New pig wasting disease made worse by poor management.

The swine industry has seen tremendous restructuring through the 1990s. A lower weaning age represents a primary management change that has affected this restructuring. Medicated early weaning, segregated early weaning, or just early (14-day) weaning greatly impacts the way sows and their early weaned pigs are managed. The pork industry has seen major improvements in performance from early weaning due to improved feeding regimes and decreased affect of disease pathogens.

Case Study No. 1 I was called to a farm that had recently sold their sows and had started purchasing early weaned pigs (14-18 days). The pig source was 500 miles from the nursery. The pigs were given an electrolyte solution in the water and a pelleted feed offered in feeders immediately after arriving from the farrowing source.

Seven days after arrival, 5-10% of the pigs seemed to be wasting away and not consuming feed. During my visit, I took many temperatures from affected pigs. All of the pigs had normal temperatures. I evaluated water flow rates to make sure water intake was adequate.

Pigs were uneven. I believed they were not properly sorted on arrival or a severe separation of the pigs had occurred. It is very important to properly sort pigs by sex and size after arrival. They can be fed better and the workload eased by putting together all disadvantaged pigs into one location.

I did postmortems on some of the wasting pigs and found no evidence of disease. The stomachs were empty and the lungs were free of pneumonia. The pigs showed no evidence of diarrhea or disease.

Tissues were sent to a diagnostic laboratory to rule out systemic, infectious, bacterial diseases such as Streptococcus suis or Haemophilus parasuis and viral diseases such as PRRS or multisystemic wasting disease. No infectious disease was identified.

A diagnosis of starvation and poor starting of the pigs was determined. In future groups, the following changes were made:

* An extra effort was made to sort the pigs for sex and size upon arrival. Plus, two pens were left empty so the fall-behind pigs could be sorted down at a later time.

* The bottoms of five-gal. buckets were cut off to make temporary waterers to help rehydrate the pigs after the long hauls.

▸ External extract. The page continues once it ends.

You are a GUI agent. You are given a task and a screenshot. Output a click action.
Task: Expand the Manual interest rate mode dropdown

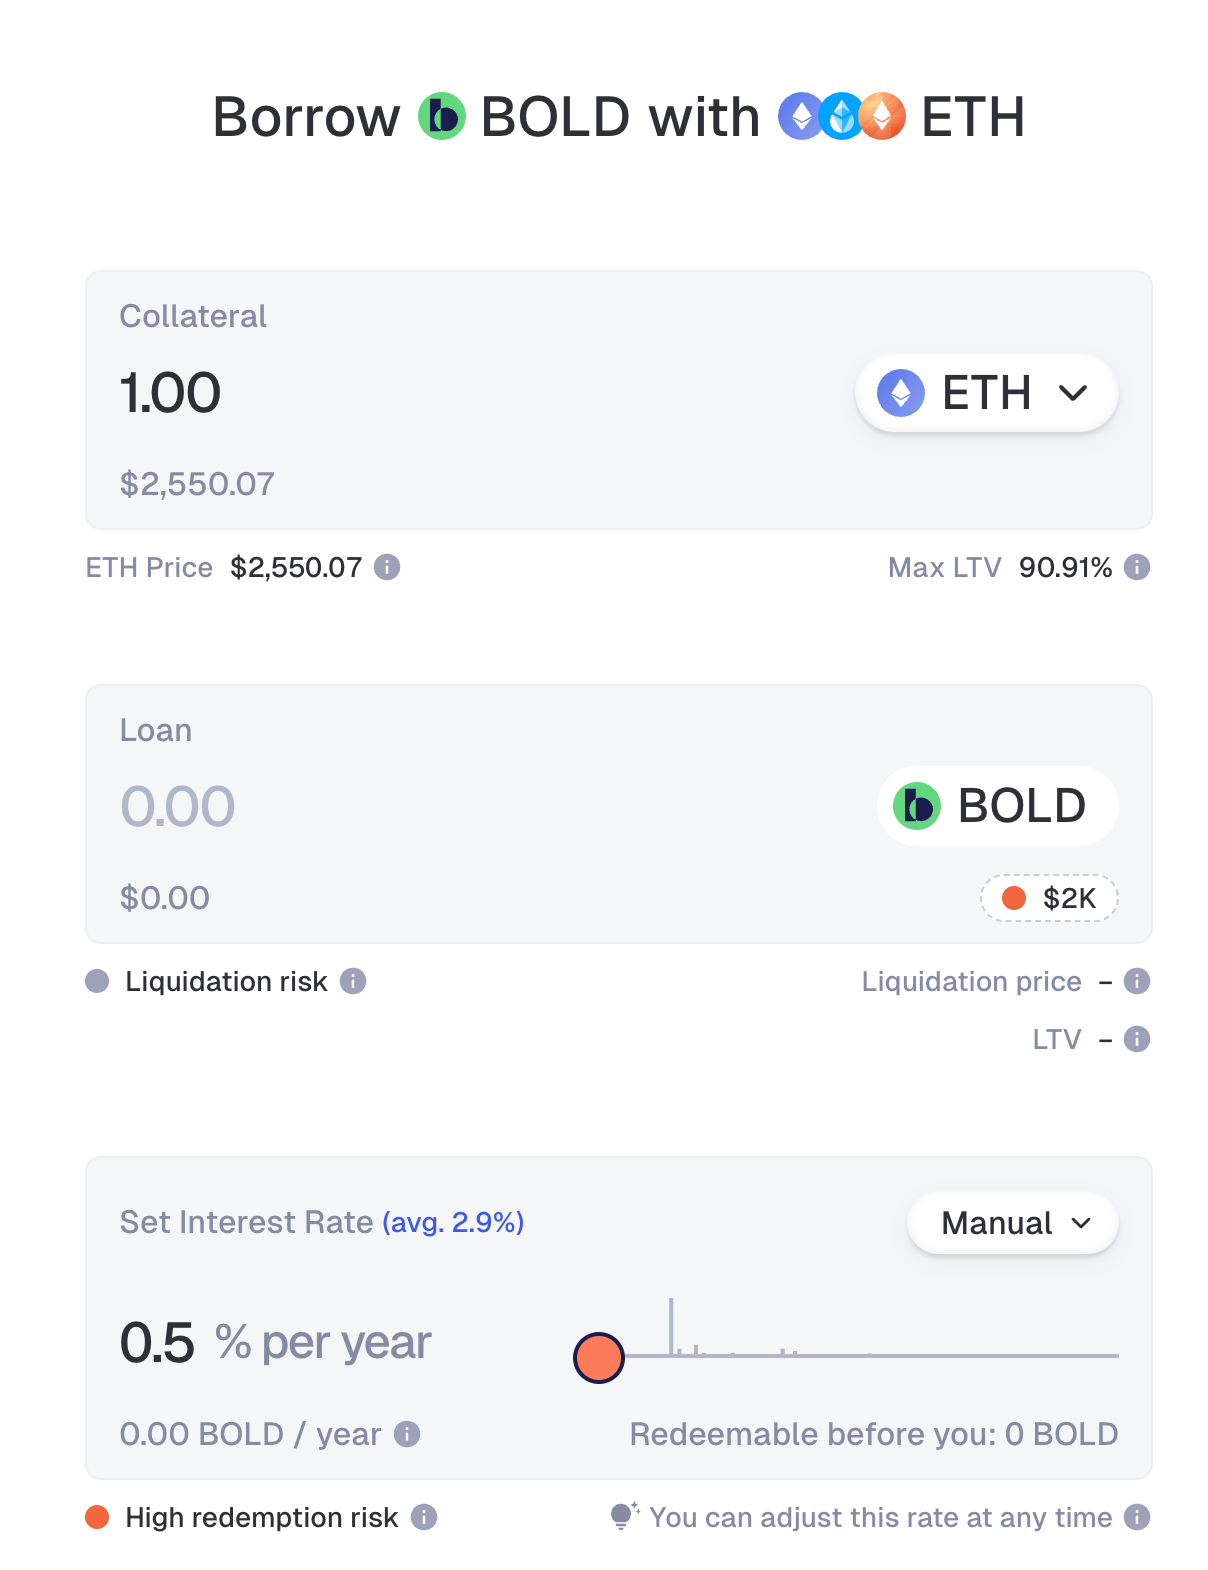coord(1012,1223)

The waterers were left in the pens for 48 hours and then removed.

* All of the light and disadvantaged pigs were fed a gruel feed, which was a combination of milk replacer, the first stage diet and water. This was offered to the pigs for 15-20 min. three times a day.

* Feed budgets were generated that allowed for differences in the feeding of early stage diets to different weight pigs.

* More attention was paid to evaluating the temperature, humidity levels and other environmental considerations.

Wasting Disease A new disease that has recently impacted nursery pigs and is different from starvation and poor management is multisystemic wasting disease. This disease has increased rapidly in the last two years. Iowa State University's diagnostic laboratory diagnosed two cases in 1996, six cases in 1997 and 30 cases in the first quarter of 1998.

This disease was first identified in Canada and was originally thought to be from pigs with Canadian origin. This does not hold true today. A diverse population of swine farms is being affected by this disease. Large integrators, 200- to 300-sow farms and totally closed herds are being affected.

Clinical signs include wasting or thin and gaunt pigs and dyspnea or difficult breathing in 5- to 7-week-old pigs. Pigs are feverish and may have diarrhea. Pale pigs are often seen and yellow pigs can be identified. A typical pattern is 1-3 affected pigs/pen.

Poor management such as drafty buildings, overcrowding, poor air quality, and continuous-flow nurseries make the number of pigs affected much worse. This disease can be seen in the nursery but also in the early finisher phases up to 14 weeks of age. PRRS and other secondary diseases will greatly increase the death loss from multisystemic wasting disease.

Death loss can reach 5-15%. The disease is thought to be caused by a pathogenic Porcine Circovirus. Different strains of Porcine Circovirus have been around for many years and are the cause of congenital tremors or shaker pigs. There does not appear to be a correlation between herds that experience multisystemic wasting disease and a history of shaker pigs in their herds.

Treatment of pigs with multisystemic wasting disease is frustrating and often ineffective. Aspirin in the feed or water along with injections of iron to counteract the anemia have been helpful. Broad-spectrum antibiotics are warranted to help control the secondary bacterial infections. But nothing has been extremely effective at controlling and decreasing death loss.

No clinical problems are normally seen in sows. Diagnosis must be made by sending in tissues to a diagnostic lab familiar with this disease. Specific diagnostic lesions can be identified by histopathology tests. The epidemiological factors or how this disease is spread is unclear but diverse populations of swine herds are being affected.